Nagarjuna Kukkapalli
*** * **** ***, *** *, Bowling green, OH, 43402
************@*****.***
An analytics professional with over 3 years of experience in analyzing and supporting business operations with strong background in statistics and machine learning. Currently looking for a full time position to utilize my strong skills and analytical ability to achieve the goals of your organization.
SKILLS
Machine Learning: Gradient Boosting, Random forest, Neural networks, Decision trees, Ensemble techniques.
Big Data: Hadoop (HDFS), MapReduce, Hive.
Data Visualization & other tools: Power BI, Tableau, SAS E miner, R studio, SPSS.
Programming skills: SAS, SQL, R, Excel VBA.
MS Office: Word, Excel, Outlook, PowerPoint, Excel Pivot tables, Excel Analytic solver, VLookup.
Expert knowledge on SQL and relational database management system.
PROFESSIONAL EXPERIENCE
Genpact India Pvt. ltd Hyderabad, India
Senior Associate Oct 2012 – Jun 2015
Created and automated reports to save client an average of $2000 per year.
Automated day to day activities using various customized scripts written in SAS and SQL for various customer requirements.
Developed SAS code and SQL code to extract the data from oracle and SQL Server and create datasets, reports and presenting the necessary information in varied file formats.
Created Ad-hoc data analysis using SAS and SQL to identify statistical abnormalities and problem identification.
Provided solutions to repetitive tasks using SAS and SQL scripts according to client demands.
ReachOut Business Analytics Hyderabad, India
Intern Data Science July 2014- Nov 2014
Worked on the analysis to determine the football team with the highest chances of winning the state championship using R and SPSS.
Analyzed the role of middlemen in marketing products and their impact on socio-economic conditions of fishermen.
Nuevora Analytics Pvt. Ltd. Hyderabad, India
Analyst Dec 2011- Sep 2012
Build end to end models using SAS and R tools.
Data Cleaning: is done using both heuristics and statistical based techniques.
Coding: Coding/binning is done using SAS Macros, and SAS/SQL.
Preliminary Statistical Analysis: Generating tables using PROC FREQ, PROC MEANS, and PROC TABULATE to have quick understanding of data dynamics
Variable Selection: Using techniques like WOE (Weight of Evidence) and VIF (Variance Inflation Factor)

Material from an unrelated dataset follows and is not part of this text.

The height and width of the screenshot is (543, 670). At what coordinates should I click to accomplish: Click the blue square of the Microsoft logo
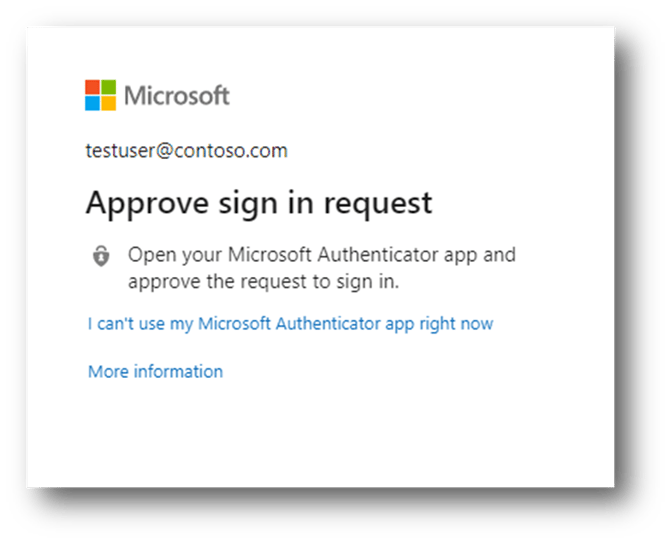coord(92,103)
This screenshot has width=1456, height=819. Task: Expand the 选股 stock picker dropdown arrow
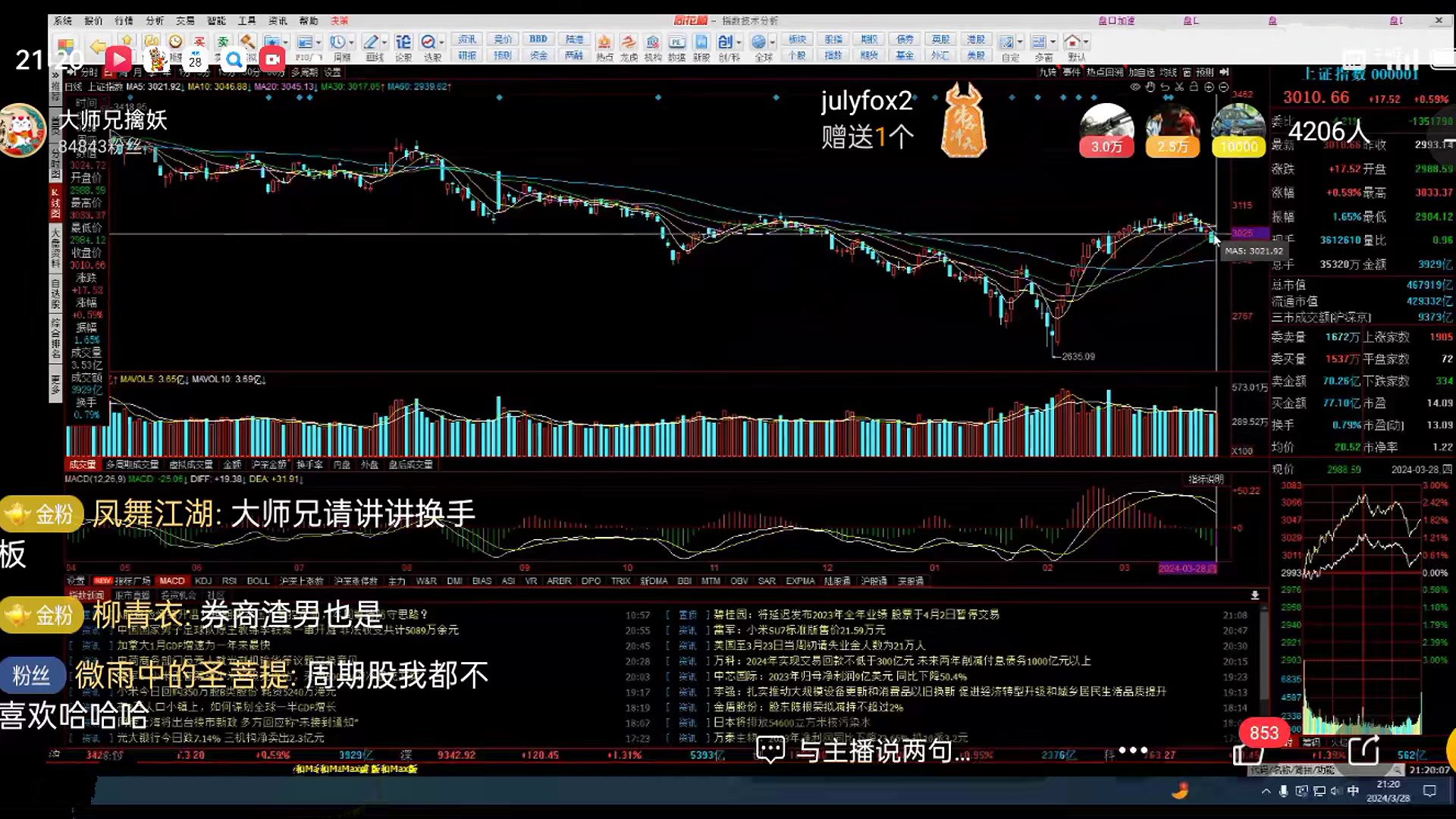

Model Building: Applying PROC LOGISTIC to build the model using Normal Logistic Regression, Backward Stepwise Regression, and Forward Stepwise Regression
Reporting: using PROC REPORT and SAS/GRAPH developing the key outputs and graphs.
Involved in Delivering output using SAS/ODS (Output Delivery system)
PROJECTS
Customer Churn (P&C Insurance)
Description: The churn model is one such model that allows an insurer to retain high value customers by allowing them to predict the churn probability of individual customers. The investors can then develop retention strategies based on the output of the Churn Model.
Techniques used: Logistic Regression.
Claims Fraud (P&C Insurance)
Description: We are concentrating on the P & C Claims Fraud data and also we are analyzing the Factors for occurring the Particular Claim to be fraudulent or non-fraudulent made by the Customers. We also found out the relationship between the variables as well as the KPI’s.
Techniques used: Negative Binomial Regression, Logistic Regression.
EDUCATION
Master of Science in Analytics Expected: August 2016
Bowling Green State University, Bowling Green, OH.